::: THE DATA

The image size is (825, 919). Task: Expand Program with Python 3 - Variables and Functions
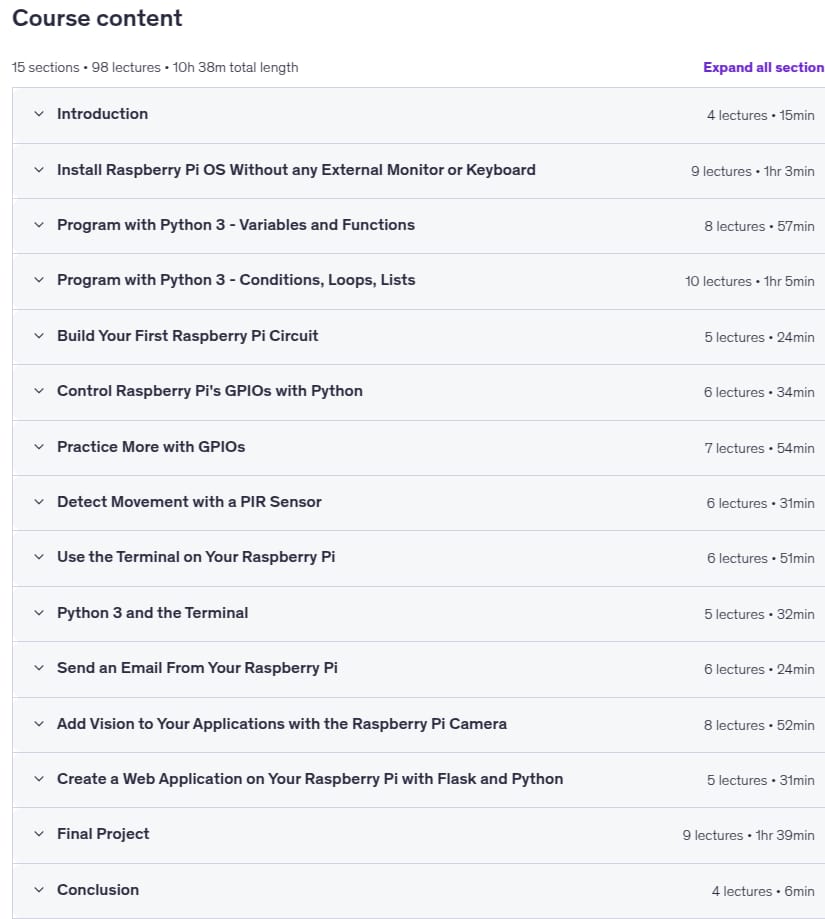point(39,225)
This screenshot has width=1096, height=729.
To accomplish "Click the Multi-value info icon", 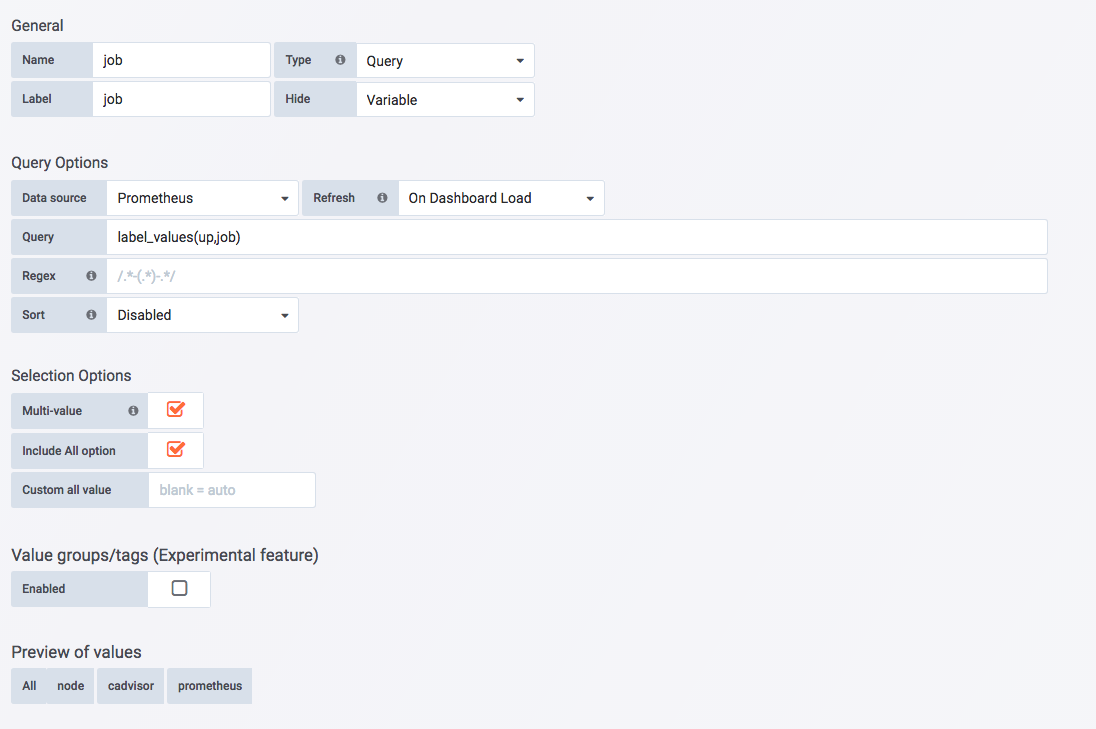I will tap(133, 411).
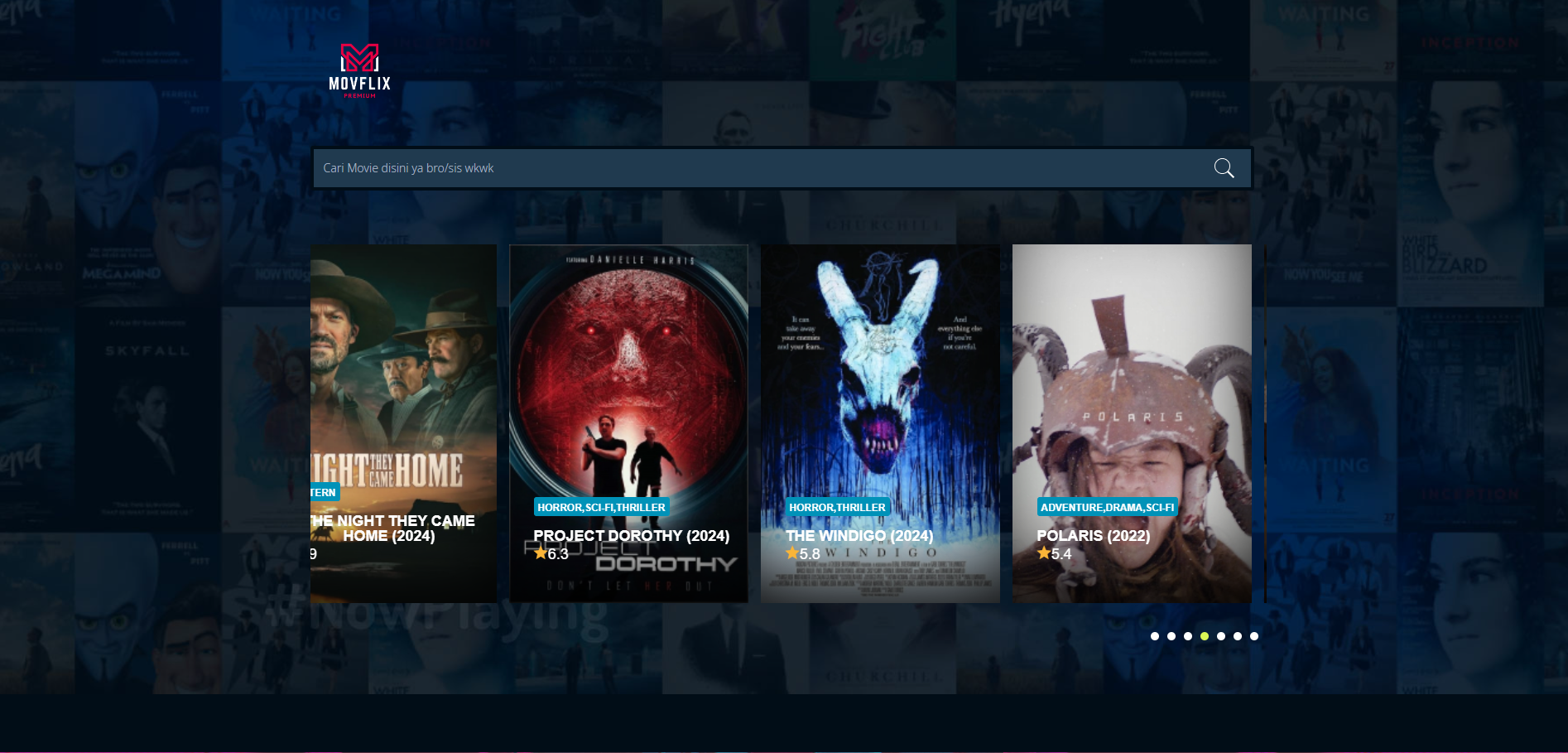Click the star icon beside rating 5.4
Image resolution: width=1568 pixels, height=753 pixels.
[1044, 553]
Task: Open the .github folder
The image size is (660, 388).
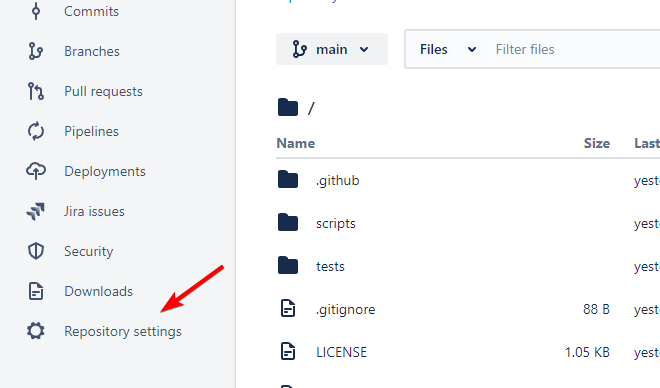Action: click(338, 181)
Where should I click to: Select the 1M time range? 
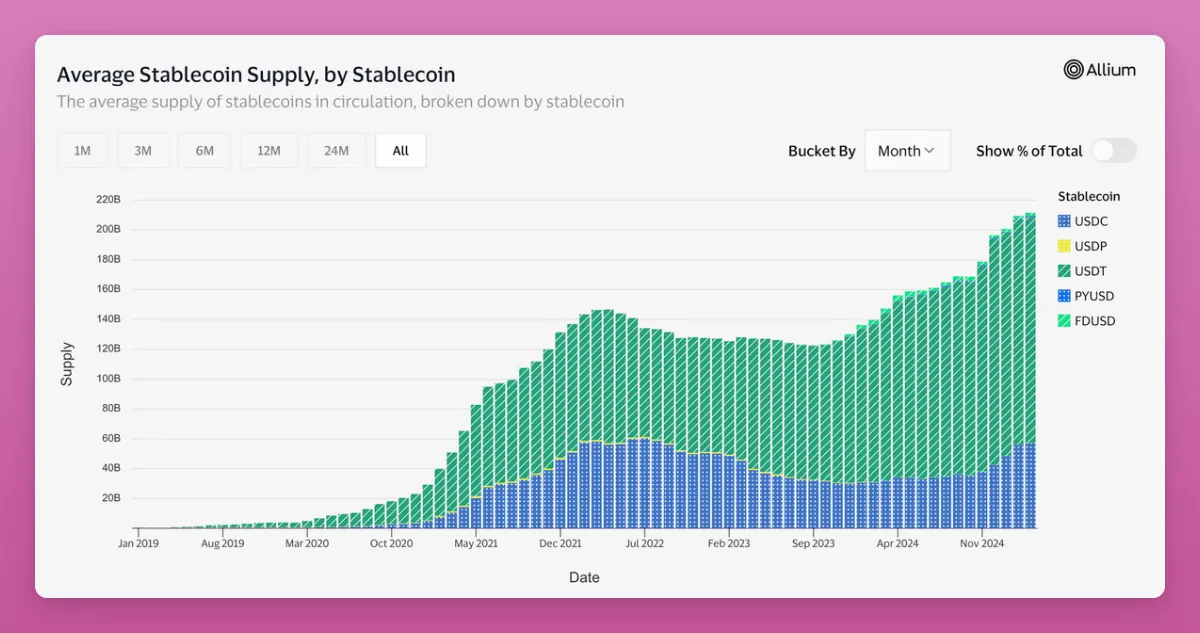[x=82, y=151]
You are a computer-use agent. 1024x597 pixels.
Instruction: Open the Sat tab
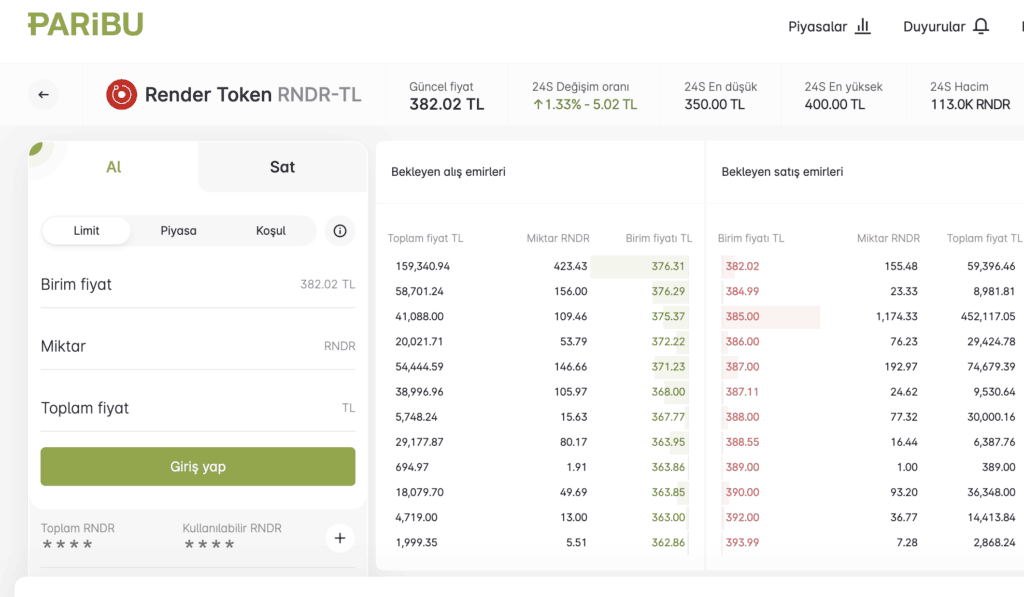(x=282, y=167)
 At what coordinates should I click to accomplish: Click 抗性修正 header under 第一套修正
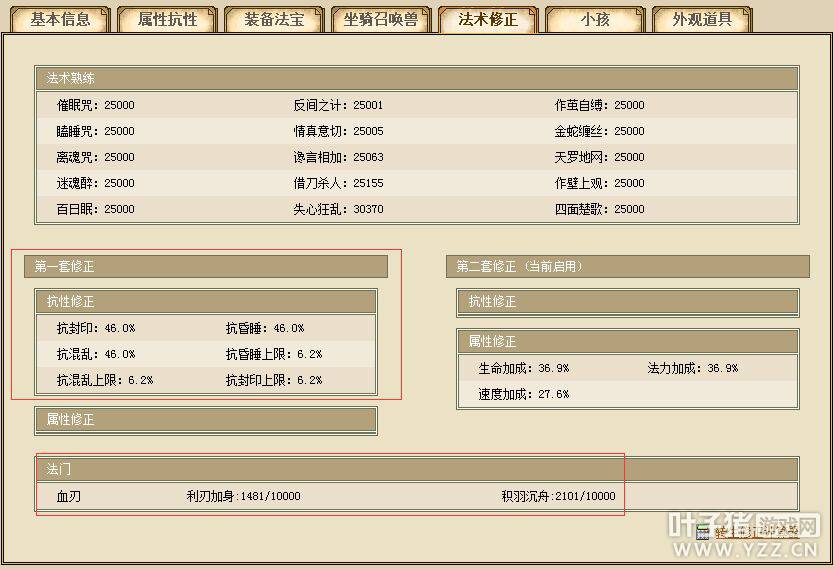point(205,301)
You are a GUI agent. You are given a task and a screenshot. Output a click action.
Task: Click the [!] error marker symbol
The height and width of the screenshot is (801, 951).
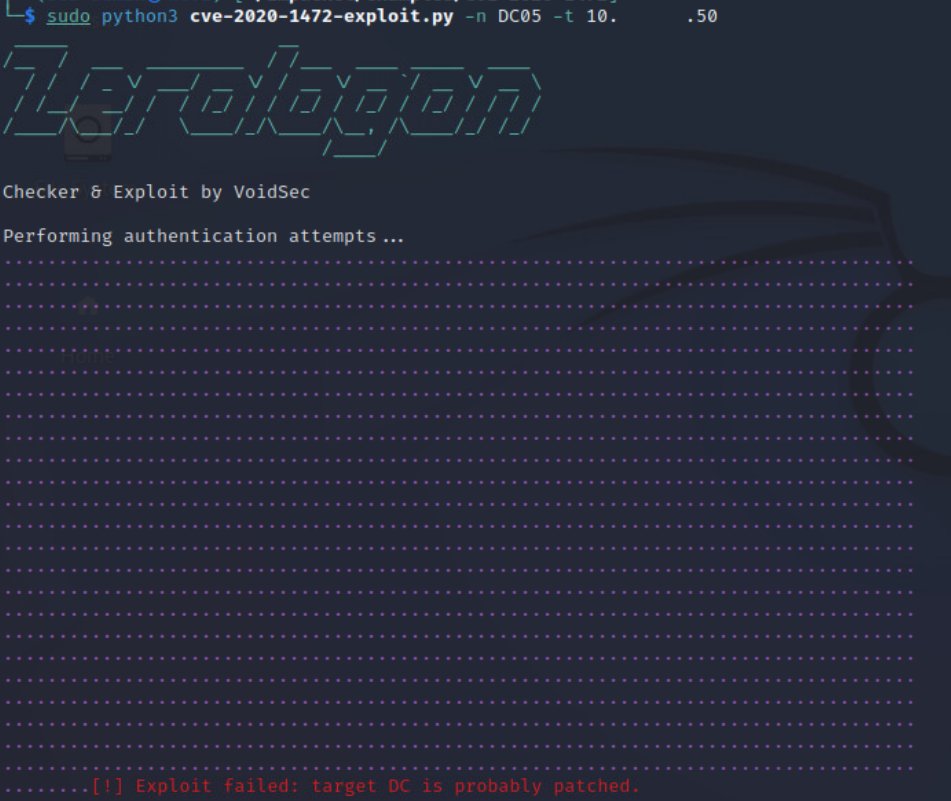pyautogui.click(x=96, y=786)

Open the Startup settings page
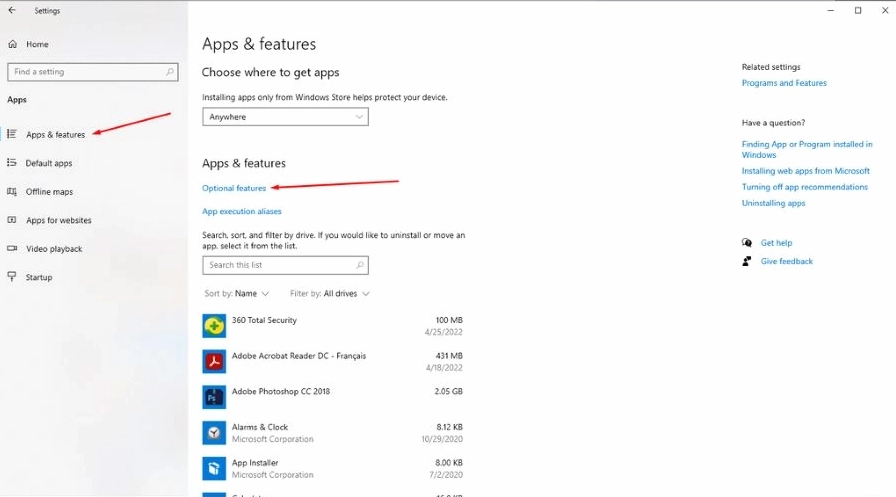tap(39, 277)
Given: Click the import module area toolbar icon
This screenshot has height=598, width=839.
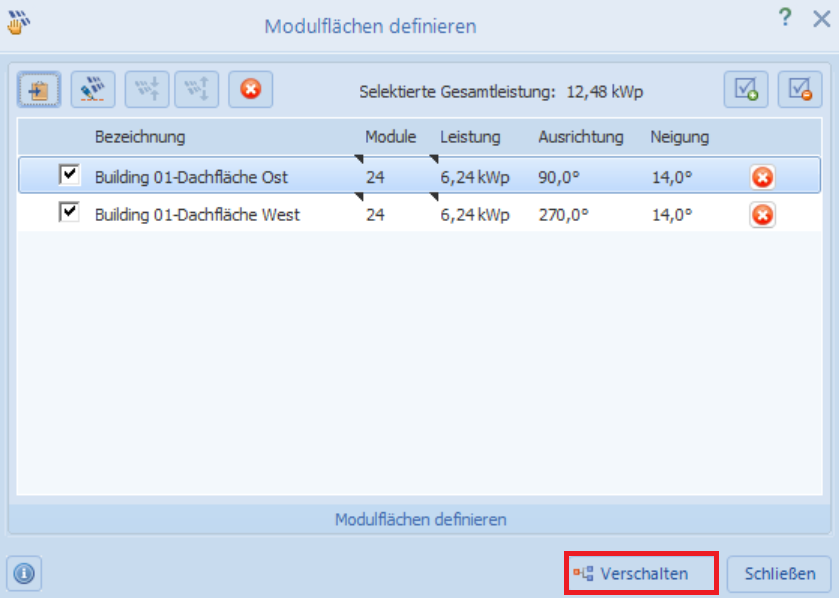Looking at the screenshot, I should 39,90.
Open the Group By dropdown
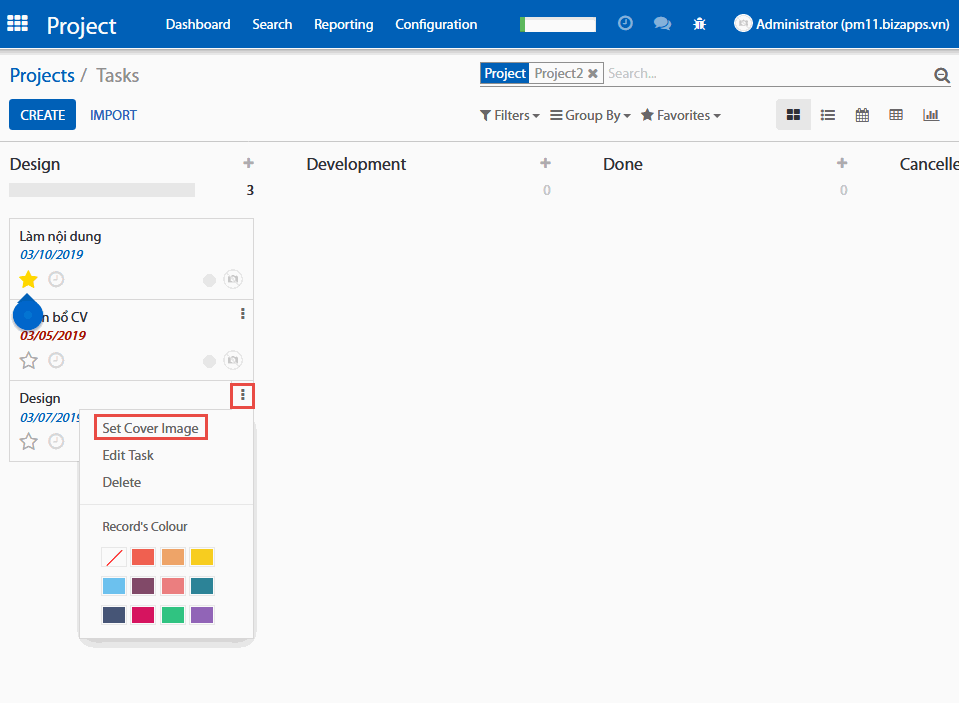Viewport: 959px width, 703px height. (590, 115)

::::::

(TASK REQUIREMENTS) In the data above, find the line containing "The height and", then output it and every later line exactly, without the pictures.

(TASK RESULT)
The height and width of the screenshot is (801, 951).
pyautogui.click(x=96, y=786)

Open the Startup settings page
tap(39, 277)
Given: Click the import module area toolbar icon
This screenshot has height=598, width=839.
Looking at the screenshot, I should 39,90.
Open the Group By dropdown
Viewport: 959px width, 703px height. (590, 115)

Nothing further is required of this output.